Вызовом региональной безопасности является ряд дестабилизирующих факторов в СУАР – это изменение этнического состава населения региона, ужесточение религиозной политики КНР в автономном районе. Экономический рост Синьцзяна стимулировал добровольную миграцию ханьцев из внутренних провинций, что создало конкуренцию на местном рынке труда. Представители национальных меньшинств (в силу профессиональной подготовки, образованности) оказались не в состоянии противостоять кадрам из центра, пополняя ряды «избыточных трудовых ресурсов», они служат социальной основой возникновения различного рода конфликтов в регионе. Потенциальной опасностью дестабилизации обстановки в СУАР служит также политика ограничения рождаемости, затрагивающая и национальные меньшинства. Все эти факторы прямо или косвенно будут воздействовать на миграционные процессы и расширять конфликтогенную составляющую региональной безопасности.

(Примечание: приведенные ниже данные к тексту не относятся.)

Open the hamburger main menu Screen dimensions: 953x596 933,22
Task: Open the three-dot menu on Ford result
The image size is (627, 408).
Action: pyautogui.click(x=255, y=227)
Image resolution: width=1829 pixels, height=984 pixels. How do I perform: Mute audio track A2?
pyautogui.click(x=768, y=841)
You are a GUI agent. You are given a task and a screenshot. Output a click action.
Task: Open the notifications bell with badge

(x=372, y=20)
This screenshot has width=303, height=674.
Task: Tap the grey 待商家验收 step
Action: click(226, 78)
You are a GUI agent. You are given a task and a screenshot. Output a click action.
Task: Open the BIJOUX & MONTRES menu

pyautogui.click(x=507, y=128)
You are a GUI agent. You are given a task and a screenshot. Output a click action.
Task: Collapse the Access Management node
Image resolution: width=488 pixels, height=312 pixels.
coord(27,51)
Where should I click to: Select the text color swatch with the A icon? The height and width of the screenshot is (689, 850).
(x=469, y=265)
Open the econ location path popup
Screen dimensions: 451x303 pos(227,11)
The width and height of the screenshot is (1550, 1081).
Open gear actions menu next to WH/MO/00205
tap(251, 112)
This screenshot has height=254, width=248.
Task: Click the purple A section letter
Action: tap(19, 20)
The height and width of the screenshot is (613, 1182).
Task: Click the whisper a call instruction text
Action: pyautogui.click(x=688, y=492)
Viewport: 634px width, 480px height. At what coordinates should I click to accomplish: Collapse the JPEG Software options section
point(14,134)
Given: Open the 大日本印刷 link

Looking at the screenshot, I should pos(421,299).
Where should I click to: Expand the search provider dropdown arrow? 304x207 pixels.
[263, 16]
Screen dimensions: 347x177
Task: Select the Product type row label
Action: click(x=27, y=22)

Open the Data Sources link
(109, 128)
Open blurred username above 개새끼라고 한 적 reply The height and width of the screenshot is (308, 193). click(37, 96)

Китайская трудовая миграция представляет вызов экономической безопасности республики: она усугубляет проблему занятости в регионе, обеспечивая расширение масштабов безработицы. Нелегальное пребывание и незаконная экономическая деятельность китайцев на территории республики создают «теневые структуры», неформальную сферу занятости, происходит незаконный вывоз из страны денежных средств. Все это способствует появлению всеохватывающей коррупционной сети. Следующая проблема заключается в том, что вокруг товарного потока из Китая уже образовались устойчивые организованные преступные группировки, в которые включены не только китайские граждане, но и представители властных структур Республики Казахстан.
Теневой характер хозяйственной деятельности и процесс самоорганизации китайцев также представляет угрозу социально-политической обстановке. Разность демографических потенциалов КНР и РК создает для Казахстана явление «демографического давления», параллельно с этим миграционные процессы усиливают демографическое «перемешивание», увеличивая долю новых этнических групп в общем составе населения и изменяя географию расселения этнических групп. Как результат повышается вероятность роста напряженности в отношениях между социальными и этническими группами.
Одной из проблем безопасности являются воображаемые угрозы – мигрантофобия. Циркулирующие в обществе мифы о «желтой опасности», о китайской демографической экспансии порождают неприятие мигрантов, формируют общественное мнение, воспринимающее Китай, как источник угрозы национальной безопасности, что может негативно сказаться на развитии двусторонних отношений.
Проблема заключается не в том, как воспрепятствовать китайской миграции, а в том, как взять этот процесс под контроль, при этом ключевыми целями регулирования указанного процесса следует считать административно-правовые аспекты, которые должны рассматриваться в следующих направлениях:
обеспечение защиты национальной экономики от нежелательного притока китайских трудящихся-мигрантов, как по масштабам, так и по качественному составу;
решение наиболее острых проблем в области занятости китайских мигрантов внутри Казахстана с помощью гибкого регулирования их численности;
рациональное использование прибывающих в страну китайских мигрантов в экономических и политических интересах Казахстана.